The talk is already online (holy cow, Sy Brand and the Visual C++ team as FAST):
In it, I describe what is essentially the fundamental basis operations for text encoding. Particularly, why a paper I wrote for C++ Standardization – p1629 – chooses the 7 base required elements – the “Lucky 7” – to unlock all of the encoding operations required for an end-user. You can catch up on previous talks, current collective patron and sponsorship progress, papers, and more at the portfolio page.
Lucky 7 - Enabling the Universe
The most important takeaway from the presentation is by using the Lucky 7 design, one can enable perfect interop with the rest of the ecosystem at no cost to either the Standard Library developers or the end user.
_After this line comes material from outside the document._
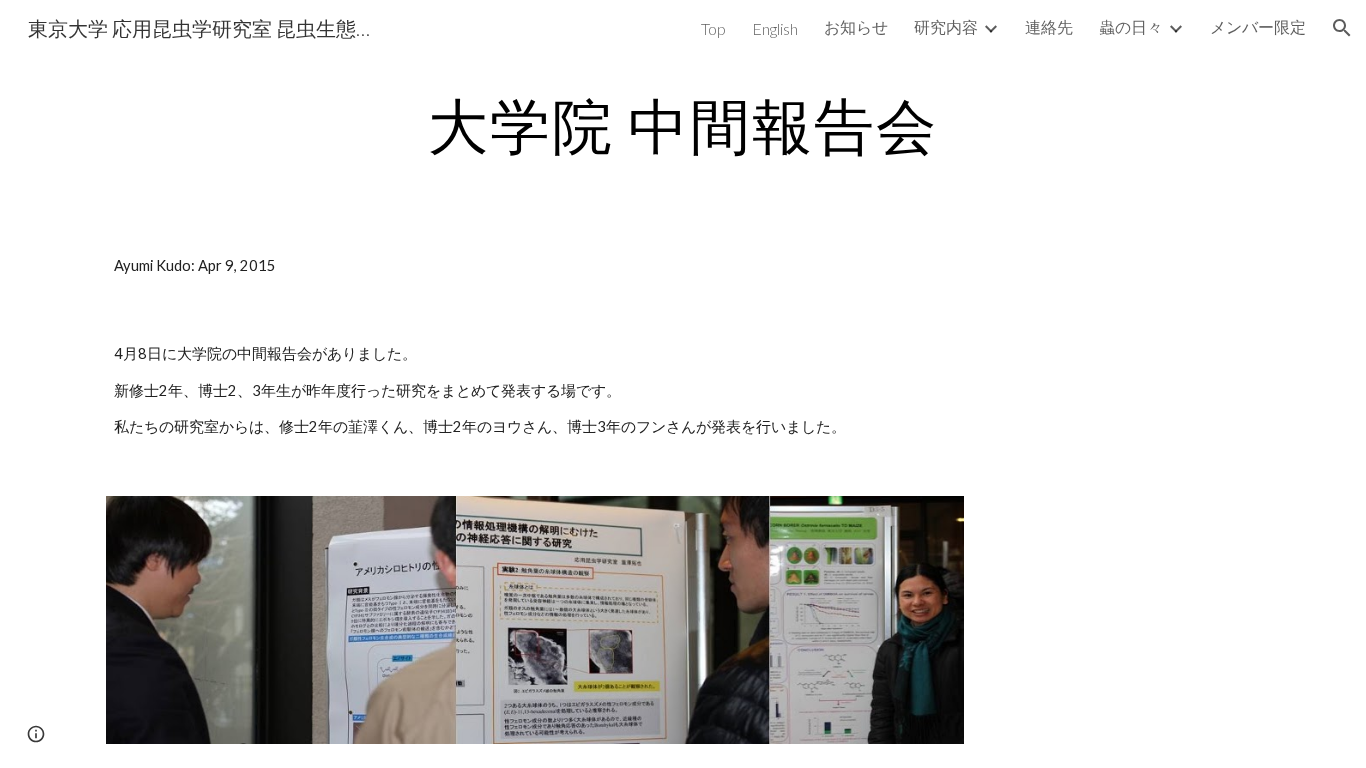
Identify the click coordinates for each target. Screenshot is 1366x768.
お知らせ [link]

It also allows someone to write all the necessary encoding and decoding operations, without having to write some specific code for each one, including:
- Transcoding (“go from A to B en-masse”)
- Encoding (“go from A’s code points (unicode code points), to A’s code units”)
- Decoding (“go from A’s code units, to A’s code points (unicode code points)”)
- Validation (“is this text validly-encoded text, are these code points valid to be transformed to these code units”)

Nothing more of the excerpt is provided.